I keep thinking about these two phrases:
‘Insanity is doing the same thing over and over and expecting different results.’ AND
‘Addictions are something that we know is bad for us every time we do it.’
Does that make addictions crazy? Or our addictions are the place where we’re kinda crazy? At least, irrational, yes.

 

What is up with women having sex with men even when they don’t like it or even worse, are in pain? Speaking for myself, I’ve certainly done it in the past when I didn’t really want it to happen at that moment. I let it keep going. Why? I couldn’t tell you. Of all the guys I’ve slept with I’d probably guesstimate that I didn’t totally enjoy about 70% of them. Wasn’t in love with 90% of them. Didn’t come with 98% of them.

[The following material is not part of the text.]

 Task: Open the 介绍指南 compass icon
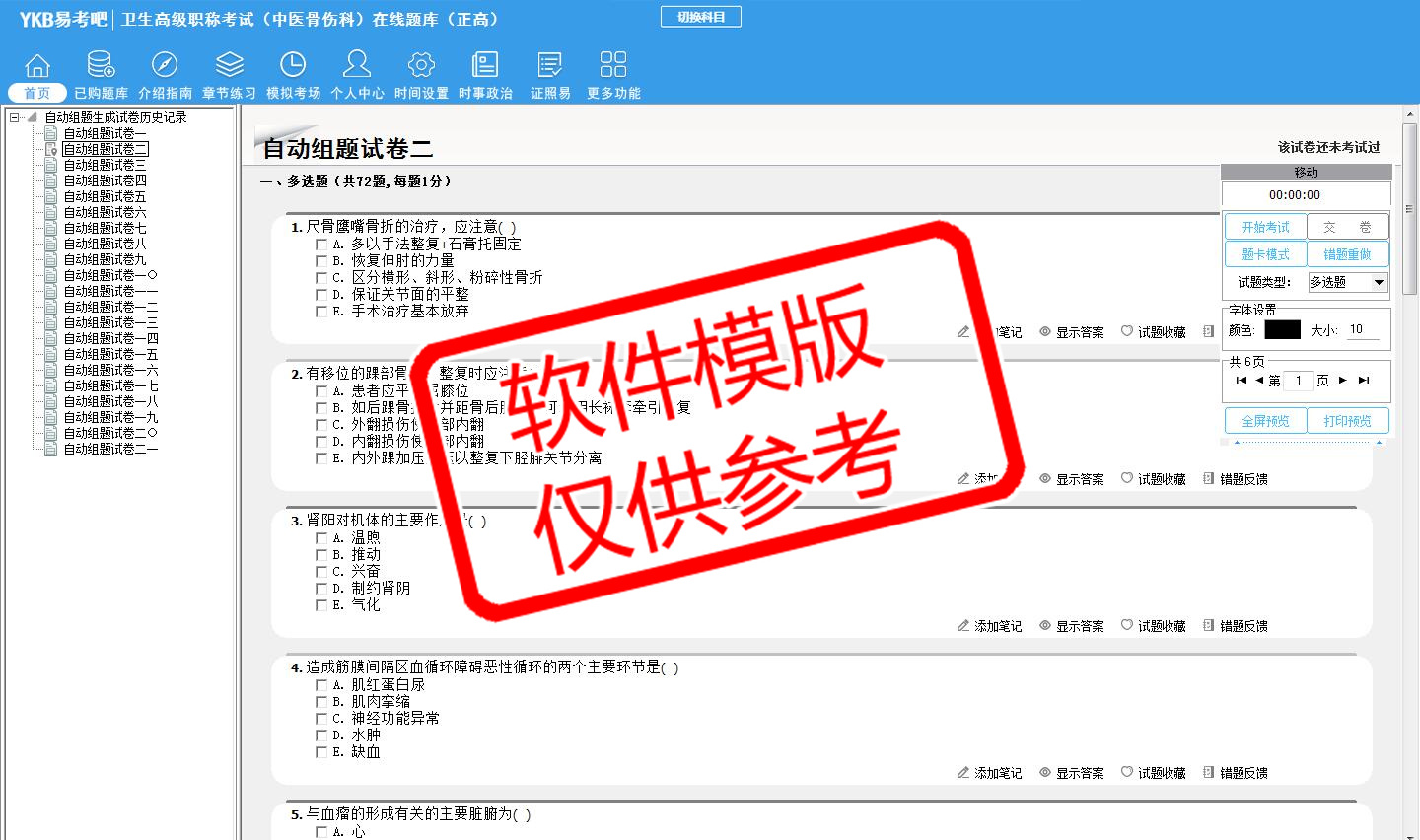165,66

There were various reasons why I did it over the years:

 

They had something that I wanted to share (like a motorcycle, a big boat, a house in Hawai`i).

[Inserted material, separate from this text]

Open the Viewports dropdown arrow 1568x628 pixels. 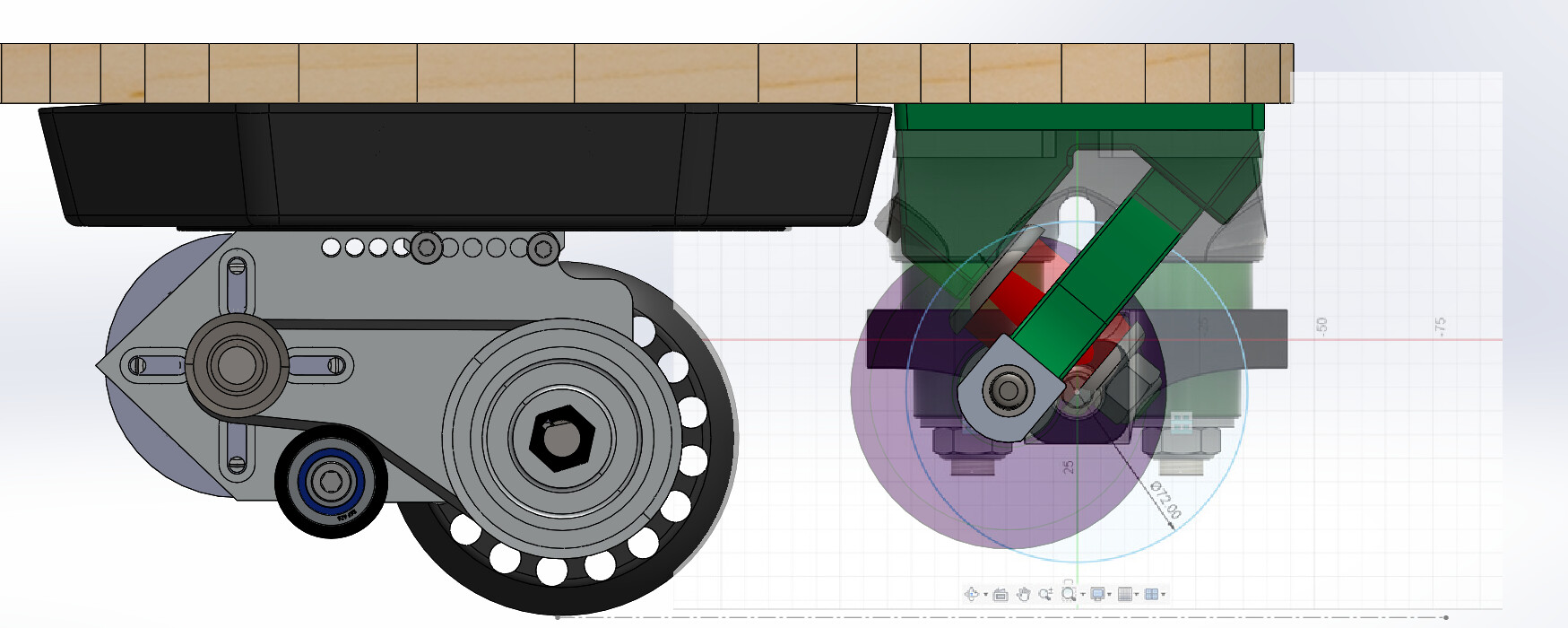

It was exciting and felt really good.

They were hot.

I was lonely and it was late.

It felt good to be wanted—if only for my body.

It felt good to be taken care of.

 

I could stave away the feeling of being rejected and unwanted at least for another night.
Essentially to avoid feeling my feelings, which is what addictions are. (Start feeling something you don’t want to—oh, immediately reach for a cigarette or sugar). At the same time I don’t want to feel bad or guilty for still having whatever remaining distresses/addictions that I do have. I have improved on so many of them, and considering my past and my childhood, I am doing so well. (Chimney smoke has stopped!)

 

So back to my title: Little Chinese Girls Want Things Too. I didn’t get to want— anything—when I was little. I just had to be really careful and thoughtful of other people. I was worried about my mom and felt so bad that I couldn’t protect her. I was trying to be good all the time. As if that would help or change my dad’s behavior, but hey I was like 2 or 3. So in this new transition in my life I want to think again about what I want in my life:

 

I want to be really buff and strong.

I want to be on the water—surfing, SUPing whatever—for half the year, at least.

I want to keep working on these old loneliness feelings until I’ve purged them completely.

I want to travel and write and travel.

I want to stick with my girlfriends.

I want to have a steady partner who I love being with, have fun and laugh a lot with, and treats me really well and appreciates me everyday.

I want to not feel bad about anything anymore.